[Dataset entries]
-*-*-

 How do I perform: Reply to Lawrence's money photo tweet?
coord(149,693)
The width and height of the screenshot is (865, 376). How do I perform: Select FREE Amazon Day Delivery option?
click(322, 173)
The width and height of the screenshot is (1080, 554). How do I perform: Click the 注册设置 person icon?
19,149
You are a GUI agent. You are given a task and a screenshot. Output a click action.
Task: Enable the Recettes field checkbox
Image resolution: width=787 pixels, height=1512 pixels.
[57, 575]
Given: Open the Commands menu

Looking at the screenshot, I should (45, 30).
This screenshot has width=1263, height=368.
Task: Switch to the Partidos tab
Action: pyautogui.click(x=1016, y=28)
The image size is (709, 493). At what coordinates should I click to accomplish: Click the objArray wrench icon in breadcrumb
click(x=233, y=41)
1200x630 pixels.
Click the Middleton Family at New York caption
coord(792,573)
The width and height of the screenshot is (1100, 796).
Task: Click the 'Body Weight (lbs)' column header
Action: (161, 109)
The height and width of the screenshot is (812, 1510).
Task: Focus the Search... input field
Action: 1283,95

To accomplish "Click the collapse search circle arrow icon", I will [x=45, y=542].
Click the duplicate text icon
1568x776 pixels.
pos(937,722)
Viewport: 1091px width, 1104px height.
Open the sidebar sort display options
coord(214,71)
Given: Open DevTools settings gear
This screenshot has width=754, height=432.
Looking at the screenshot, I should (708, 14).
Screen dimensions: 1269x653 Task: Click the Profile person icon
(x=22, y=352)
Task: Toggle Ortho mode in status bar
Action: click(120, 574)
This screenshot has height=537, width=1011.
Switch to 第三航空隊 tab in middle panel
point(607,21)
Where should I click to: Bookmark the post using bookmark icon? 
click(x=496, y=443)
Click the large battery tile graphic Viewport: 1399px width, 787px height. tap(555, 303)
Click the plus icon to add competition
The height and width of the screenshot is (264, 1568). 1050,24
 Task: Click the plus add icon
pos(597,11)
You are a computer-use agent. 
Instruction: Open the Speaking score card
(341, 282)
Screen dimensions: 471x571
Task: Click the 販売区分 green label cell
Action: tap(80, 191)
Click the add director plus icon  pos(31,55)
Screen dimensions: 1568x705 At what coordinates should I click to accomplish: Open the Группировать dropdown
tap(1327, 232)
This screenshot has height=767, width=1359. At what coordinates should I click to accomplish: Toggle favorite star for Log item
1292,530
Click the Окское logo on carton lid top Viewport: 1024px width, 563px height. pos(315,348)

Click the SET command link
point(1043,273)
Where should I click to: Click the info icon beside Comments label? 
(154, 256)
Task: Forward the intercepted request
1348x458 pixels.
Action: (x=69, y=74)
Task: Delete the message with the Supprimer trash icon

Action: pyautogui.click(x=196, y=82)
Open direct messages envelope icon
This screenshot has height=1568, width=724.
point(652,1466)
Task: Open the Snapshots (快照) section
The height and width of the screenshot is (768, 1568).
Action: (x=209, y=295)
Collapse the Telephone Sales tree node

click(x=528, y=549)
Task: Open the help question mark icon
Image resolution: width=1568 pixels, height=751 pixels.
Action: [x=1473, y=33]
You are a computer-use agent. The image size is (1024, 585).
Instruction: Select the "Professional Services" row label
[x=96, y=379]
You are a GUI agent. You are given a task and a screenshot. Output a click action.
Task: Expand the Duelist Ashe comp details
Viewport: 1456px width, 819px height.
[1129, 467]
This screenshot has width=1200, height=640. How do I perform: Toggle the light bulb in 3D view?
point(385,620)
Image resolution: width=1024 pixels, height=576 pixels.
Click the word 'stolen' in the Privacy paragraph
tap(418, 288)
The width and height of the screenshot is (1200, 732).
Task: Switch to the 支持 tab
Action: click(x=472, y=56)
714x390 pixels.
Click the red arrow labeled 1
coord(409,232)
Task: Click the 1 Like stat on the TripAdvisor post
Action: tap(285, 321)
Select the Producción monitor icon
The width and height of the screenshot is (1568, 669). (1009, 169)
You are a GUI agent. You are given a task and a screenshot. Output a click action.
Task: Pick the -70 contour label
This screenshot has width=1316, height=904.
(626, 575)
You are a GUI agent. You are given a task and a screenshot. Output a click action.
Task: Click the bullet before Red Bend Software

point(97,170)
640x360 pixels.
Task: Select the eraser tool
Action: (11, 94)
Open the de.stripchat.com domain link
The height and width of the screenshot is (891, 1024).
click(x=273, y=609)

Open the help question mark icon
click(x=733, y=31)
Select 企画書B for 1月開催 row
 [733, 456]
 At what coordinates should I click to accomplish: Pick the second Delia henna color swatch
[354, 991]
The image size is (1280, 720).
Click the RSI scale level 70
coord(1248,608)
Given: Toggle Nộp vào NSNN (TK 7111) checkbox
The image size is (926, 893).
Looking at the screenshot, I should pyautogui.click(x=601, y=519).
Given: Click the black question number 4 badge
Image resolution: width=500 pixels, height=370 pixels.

-*-*-

Task goal —
Look through the data above and return exactly the lines from the one that contains "Click the RSI scale level 70" to the one that contains "Given: Click the", inclusive, with nothing else.

Result of this task —
Click the RSI scale level 70
coord(1248,608)
Given: Toggle Nộp vào NSNN (TK 7111) checkbox
The image size is (926, 893).
Looking at the screenshot, I should pyautogui.click(x=601, y=519).
Given: Click the black question number 4 badge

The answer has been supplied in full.